## TASK DESCRIPTION
Extract each line from the entries below that contains the string "Cloudflare", treating uppercase and lowercase letters as distinct.

begin DATASET

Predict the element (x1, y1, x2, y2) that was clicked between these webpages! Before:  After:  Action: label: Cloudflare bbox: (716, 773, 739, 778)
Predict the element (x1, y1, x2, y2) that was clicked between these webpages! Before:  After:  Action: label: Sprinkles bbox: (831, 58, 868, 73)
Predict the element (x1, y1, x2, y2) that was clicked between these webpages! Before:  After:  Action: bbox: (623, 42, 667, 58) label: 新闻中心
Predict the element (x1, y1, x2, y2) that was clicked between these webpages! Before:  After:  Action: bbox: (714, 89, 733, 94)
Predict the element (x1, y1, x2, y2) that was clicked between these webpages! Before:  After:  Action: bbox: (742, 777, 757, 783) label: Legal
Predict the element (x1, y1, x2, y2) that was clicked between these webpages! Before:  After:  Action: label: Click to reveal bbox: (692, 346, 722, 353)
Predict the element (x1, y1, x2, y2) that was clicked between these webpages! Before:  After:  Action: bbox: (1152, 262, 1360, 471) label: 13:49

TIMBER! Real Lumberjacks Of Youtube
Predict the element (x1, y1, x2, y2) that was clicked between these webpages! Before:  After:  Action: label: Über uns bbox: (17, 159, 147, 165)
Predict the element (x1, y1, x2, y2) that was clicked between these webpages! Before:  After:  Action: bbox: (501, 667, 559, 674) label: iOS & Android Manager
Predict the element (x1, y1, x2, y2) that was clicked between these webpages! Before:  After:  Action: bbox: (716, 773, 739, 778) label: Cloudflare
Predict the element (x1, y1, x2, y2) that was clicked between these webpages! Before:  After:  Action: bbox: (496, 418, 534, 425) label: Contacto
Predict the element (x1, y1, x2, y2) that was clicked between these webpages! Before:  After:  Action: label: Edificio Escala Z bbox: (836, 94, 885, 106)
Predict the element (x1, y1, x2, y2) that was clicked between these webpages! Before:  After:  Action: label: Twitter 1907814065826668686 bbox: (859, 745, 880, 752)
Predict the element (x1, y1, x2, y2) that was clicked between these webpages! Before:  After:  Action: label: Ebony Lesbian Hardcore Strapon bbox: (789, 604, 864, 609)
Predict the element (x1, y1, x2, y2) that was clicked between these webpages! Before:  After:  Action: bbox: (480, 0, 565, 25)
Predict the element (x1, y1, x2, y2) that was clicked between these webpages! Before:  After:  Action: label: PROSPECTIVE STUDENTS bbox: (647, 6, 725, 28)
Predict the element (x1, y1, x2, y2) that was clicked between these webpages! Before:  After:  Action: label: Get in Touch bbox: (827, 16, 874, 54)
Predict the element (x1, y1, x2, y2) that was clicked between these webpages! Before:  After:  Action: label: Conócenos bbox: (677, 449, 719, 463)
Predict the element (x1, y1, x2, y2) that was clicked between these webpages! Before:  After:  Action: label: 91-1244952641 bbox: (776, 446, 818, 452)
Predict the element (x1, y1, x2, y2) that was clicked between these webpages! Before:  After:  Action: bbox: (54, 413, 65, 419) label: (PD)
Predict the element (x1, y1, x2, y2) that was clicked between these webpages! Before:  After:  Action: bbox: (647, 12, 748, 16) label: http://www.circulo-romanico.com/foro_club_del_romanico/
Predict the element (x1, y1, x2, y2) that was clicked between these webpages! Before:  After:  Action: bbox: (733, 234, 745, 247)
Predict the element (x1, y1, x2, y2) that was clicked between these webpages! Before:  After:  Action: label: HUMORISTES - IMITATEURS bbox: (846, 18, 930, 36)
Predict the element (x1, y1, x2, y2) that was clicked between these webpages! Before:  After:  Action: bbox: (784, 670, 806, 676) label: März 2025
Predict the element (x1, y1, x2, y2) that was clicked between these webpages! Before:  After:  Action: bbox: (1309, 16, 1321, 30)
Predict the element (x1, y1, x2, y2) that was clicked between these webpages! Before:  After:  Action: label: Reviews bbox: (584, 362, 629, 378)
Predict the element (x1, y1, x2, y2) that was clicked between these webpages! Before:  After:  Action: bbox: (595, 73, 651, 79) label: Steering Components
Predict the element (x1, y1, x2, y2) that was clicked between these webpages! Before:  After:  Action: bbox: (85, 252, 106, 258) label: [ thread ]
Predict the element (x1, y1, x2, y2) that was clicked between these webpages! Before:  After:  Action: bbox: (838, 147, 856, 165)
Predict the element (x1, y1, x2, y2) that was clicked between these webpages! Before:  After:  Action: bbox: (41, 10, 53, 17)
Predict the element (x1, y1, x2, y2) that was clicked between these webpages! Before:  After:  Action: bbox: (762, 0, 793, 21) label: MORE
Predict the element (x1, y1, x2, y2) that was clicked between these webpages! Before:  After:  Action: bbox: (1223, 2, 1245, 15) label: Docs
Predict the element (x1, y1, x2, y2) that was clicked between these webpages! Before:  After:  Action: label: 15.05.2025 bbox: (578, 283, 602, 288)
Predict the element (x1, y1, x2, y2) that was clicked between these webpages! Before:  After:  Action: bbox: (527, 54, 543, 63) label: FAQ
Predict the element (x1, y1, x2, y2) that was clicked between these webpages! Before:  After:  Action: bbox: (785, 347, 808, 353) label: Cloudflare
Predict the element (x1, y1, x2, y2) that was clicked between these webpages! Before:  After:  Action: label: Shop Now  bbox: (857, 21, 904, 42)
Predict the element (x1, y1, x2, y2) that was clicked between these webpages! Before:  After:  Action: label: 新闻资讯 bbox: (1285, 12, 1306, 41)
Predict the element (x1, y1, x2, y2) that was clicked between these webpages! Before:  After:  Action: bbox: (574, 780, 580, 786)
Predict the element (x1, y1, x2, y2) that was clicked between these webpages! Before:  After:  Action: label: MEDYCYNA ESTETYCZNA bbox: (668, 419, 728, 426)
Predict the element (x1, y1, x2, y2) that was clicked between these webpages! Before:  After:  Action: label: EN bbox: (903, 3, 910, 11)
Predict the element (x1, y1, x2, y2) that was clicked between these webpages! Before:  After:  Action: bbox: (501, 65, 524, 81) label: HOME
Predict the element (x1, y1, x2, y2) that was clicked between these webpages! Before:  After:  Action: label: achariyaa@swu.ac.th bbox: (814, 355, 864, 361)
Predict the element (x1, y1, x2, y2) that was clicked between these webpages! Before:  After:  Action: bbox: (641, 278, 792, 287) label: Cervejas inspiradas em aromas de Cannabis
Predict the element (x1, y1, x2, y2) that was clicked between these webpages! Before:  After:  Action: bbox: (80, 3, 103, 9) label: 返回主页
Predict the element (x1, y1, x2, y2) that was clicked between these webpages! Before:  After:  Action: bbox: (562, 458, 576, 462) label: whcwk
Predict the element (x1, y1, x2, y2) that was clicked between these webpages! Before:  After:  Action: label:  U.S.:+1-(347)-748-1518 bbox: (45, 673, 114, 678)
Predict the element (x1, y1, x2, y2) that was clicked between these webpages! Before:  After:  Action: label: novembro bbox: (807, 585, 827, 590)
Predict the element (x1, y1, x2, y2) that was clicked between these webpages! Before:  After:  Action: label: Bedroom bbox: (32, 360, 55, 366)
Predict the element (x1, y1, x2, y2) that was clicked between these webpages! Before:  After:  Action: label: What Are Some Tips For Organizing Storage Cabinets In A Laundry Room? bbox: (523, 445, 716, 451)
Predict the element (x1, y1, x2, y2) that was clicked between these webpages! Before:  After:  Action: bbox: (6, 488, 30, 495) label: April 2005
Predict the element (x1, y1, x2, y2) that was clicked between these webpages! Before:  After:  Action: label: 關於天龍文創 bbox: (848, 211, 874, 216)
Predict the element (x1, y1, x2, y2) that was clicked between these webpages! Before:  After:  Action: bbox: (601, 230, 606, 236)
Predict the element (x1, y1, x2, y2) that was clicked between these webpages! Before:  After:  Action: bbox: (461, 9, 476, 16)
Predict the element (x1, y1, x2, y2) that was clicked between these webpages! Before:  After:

end DATASET

## RESPONSE
Predict the element (x1, y1, x2, y2) that was clicked between these webpages! Before:  After:  Action: label: Cloudflare bbox: (716, 773, 739, 778)
Predict the element (x1, y1, x2, y2) that was clicked between these webpages! Before:  After:  Action: bbox: (716, 773, 739, 778) label: Cloudflare
Predict the element (x1, y1, x2, y2) that was clicked between these webpages! Before:  After:  Action: bbox: (785, 347, 808, 353) label: Cloudflare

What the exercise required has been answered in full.